• _Brief A_
For the acquisition announcement, say whether each statement agrees with the text. Answer yes or no and quote the deciding words. (i) Soluble was formed in 1999. (ii) The warrants carry an exercise price of $0.89. (iii) The transaction is expected to close in 2016.
• _Brief B_
Please reproduce the acquisition announcement word for word, starting at "Soluble is a" and ending at "June 30, 2016.".

--- Page text Enclosed Below ---

Alliqua BioMedical, Inc.(“Alliqua” or the “Company”), a regenerative technologies company committed to restoring tissue and rebuilding lives, today announced that the Company has signed a definitive agreement to acquire the business of Soluble Systems, LLC (“Soluble”) through a series of transactions. As part of the transactions, Soluble will contribute and transfer substantially all of its assets into a newly formed subsidiary of Alliqua (“New Alliqua”) and Alliqua will complete a holding company reorganization resulting in New Alliqua becoming the new public parent of Alliqua. New Alliqua will remain publicly traded and change its name to “Alliqua BioMedical, Inc.”

Under the terms of the agreement, Soluble will receive consideration with a total value of approximately $35 million, plus warrants to purchase 4 million shares of New Alliqua common stock at an exercise price of $1.07. The transaction consideration consists of the issuance of approximately 17.6 million shares of Alliqua common stock, valued at $0.89 per share, the assumption of $12.4 million of senior debt, the cash payment due at closing of $5.4 million to retire Soluble’s subordinated debt, $1 million of cash payments by Alliqua to Soluble prior to closing, and $500,000 of other consideration. In addition, Soluble will have the right to appoint one new director to the Company’s board of directors. The transaction is expected to close in the first quarter of 2017 and is subject to certain closing conditions that are described below.

Soluble is a privately held company with 60 employees, formed in 1999 and headquartered in Newport News, Virginia. Soluble markets and distributes a human skin allograft with living cells under the brand name, TheraSkin®. Soluble employs a direct distribution model supported by approximately 40 selling resources that primarily target hospital and wound care customers in outpatient facilities, and generated end-user revenue at an annual run-rate in excess of $18 million during the six months ended June 30, 2016.

“We could not be more excited to announce this transaction, as we believe the combination of Alliqua BioMedical and Soluble Systems will enhance our competitive position with a world-class portfolio of regenerative solutions,” said David Johnson, Chief Executive Officer of Alliqua BioMedical. “I believe this transaction offers the opportunity to combine two strong regenerative technologies companies where the sum of their parts should be greater than the parts themselves.”

--- End of Enclosed Page text ---
--- Records Enclosed Below ---

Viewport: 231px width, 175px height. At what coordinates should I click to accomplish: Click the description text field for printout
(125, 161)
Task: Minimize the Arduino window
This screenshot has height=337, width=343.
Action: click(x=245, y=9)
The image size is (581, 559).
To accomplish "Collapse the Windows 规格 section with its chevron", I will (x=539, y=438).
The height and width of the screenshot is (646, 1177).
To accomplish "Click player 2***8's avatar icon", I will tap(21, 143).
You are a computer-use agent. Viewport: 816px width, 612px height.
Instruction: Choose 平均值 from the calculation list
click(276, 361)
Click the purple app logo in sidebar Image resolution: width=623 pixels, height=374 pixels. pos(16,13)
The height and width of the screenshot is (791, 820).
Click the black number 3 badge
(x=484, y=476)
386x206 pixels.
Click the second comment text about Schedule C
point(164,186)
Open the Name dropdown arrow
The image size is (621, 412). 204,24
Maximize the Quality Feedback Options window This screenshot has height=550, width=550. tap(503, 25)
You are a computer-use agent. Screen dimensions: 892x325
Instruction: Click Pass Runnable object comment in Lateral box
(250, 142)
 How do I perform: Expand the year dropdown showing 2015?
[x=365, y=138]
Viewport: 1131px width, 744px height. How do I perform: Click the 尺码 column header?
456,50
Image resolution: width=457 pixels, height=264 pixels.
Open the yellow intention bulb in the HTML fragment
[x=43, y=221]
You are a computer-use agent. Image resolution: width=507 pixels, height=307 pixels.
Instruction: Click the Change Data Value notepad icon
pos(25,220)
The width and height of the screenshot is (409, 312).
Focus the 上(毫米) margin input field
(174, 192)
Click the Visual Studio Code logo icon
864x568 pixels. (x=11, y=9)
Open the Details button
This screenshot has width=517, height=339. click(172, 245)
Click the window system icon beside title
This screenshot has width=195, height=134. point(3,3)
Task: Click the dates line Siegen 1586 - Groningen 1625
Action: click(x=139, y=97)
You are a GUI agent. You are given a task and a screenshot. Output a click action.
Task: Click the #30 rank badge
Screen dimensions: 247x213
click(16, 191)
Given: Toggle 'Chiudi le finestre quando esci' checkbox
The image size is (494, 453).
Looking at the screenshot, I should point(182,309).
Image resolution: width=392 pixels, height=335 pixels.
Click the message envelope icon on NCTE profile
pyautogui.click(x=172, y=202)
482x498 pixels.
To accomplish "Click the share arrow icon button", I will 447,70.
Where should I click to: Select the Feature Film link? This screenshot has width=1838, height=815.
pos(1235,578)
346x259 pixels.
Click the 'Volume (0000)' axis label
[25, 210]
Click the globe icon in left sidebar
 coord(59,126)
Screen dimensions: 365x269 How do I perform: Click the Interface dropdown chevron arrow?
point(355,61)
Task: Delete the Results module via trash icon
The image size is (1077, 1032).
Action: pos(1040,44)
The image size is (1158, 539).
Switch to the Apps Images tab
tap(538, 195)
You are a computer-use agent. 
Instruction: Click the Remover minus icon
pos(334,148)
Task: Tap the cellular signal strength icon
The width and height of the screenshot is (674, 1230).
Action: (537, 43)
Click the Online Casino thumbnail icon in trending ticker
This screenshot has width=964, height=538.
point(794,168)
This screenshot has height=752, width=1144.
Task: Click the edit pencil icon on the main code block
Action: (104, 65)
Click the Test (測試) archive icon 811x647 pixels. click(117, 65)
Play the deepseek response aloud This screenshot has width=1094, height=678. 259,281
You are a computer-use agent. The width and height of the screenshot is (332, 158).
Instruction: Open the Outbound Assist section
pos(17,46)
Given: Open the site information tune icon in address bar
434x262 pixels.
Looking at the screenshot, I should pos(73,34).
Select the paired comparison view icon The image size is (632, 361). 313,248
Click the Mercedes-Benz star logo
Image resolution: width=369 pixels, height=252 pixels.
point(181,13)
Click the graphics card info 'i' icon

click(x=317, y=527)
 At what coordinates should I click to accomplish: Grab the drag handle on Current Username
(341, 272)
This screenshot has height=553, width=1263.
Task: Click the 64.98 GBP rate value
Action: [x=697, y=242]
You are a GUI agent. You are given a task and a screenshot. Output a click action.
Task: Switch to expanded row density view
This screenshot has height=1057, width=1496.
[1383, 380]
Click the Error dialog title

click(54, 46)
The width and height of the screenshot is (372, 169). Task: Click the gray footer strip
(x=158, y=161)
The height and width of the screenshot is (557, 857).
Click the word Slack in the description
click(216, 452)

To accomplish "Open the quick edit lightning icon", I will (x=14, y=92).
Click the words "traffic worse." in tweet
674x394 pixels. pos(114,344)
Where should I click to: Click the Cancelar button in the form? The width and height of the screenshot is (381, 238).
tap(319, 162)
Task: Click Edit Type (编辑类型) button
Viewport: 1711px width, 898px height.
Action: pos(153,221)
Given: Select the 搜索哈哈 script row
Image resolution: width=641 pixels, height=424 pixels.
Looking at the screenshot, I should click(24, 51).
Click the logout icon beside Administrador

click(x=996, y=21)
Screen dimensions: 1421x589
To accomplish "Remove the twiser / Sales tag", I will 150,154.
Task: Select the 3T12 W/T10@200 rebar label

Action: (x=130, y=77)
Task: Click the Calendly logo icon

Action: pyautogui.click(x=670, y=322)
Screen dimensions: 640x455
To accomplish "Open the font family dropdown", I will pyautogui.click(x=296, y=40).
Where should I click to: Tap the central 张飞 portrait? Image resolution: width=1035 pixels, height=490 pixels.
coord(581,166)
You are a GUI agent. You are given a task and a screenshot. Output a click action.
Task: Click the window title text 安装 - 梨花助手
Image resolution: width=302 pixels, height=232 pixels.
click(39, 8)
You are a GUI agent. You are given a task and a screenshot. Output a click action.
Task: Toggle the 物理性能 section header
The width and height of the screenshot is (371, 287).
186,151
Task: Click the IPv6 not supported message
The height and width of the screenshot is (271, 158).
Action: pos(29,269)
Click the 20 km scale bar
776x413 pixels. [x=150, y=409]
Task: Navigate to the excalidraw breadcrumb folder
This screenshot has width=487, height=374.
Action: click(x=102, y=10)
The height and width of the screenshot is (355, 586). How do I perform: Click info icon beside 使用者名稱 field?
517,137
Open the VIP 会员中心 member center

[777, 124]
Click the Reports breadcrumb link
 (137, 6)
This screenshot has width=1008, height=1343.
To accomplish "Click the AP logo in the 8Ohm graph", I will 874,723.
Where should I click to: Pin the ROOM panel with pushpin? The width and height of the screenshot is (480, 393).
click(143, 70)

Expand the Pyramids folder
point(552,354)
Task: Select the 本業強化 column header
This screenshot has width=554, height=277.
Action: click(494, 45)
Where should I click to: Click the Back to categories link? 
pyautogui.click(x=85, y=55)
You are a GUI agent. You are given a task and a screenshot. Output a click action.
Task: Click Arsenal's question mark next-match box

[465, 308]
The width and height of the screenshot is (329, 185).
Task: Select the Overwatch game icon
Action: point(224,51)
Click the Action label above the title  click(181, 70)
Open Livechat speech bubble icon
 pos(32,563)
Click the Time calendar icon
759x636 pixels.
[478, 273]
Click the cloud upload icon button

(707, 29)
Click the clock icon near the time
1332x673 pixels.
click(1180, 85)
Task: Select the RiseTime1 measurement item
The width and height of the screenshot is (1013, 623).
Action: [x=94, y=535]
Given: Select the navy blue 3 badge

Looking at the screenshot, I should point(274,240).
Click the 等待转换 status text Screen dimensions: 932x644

--- End of Enclosed Records ---

• _Task response A_
(i) Yes: "formed in 1999"
(ii) No: "at an exercise price of $1.07"
(iii) No: "expected to close in the first quarter of 2017"

• _Task response B_
Soluble is a privately held company with 60 employees, formed in 1999 and headquartered in Newport News, Virginia. Soluble markets and distributes a human skin allograft with living cells under the brand name, TheraSkin®. Soluble employs a direct distribution model supported by approximately 40 selling resources that primarily target hospital and wound care customers in outpatient facilities, and generated end-user revenue at an annual run-rate in excess of $18 million during the six months ended June 30, 2016.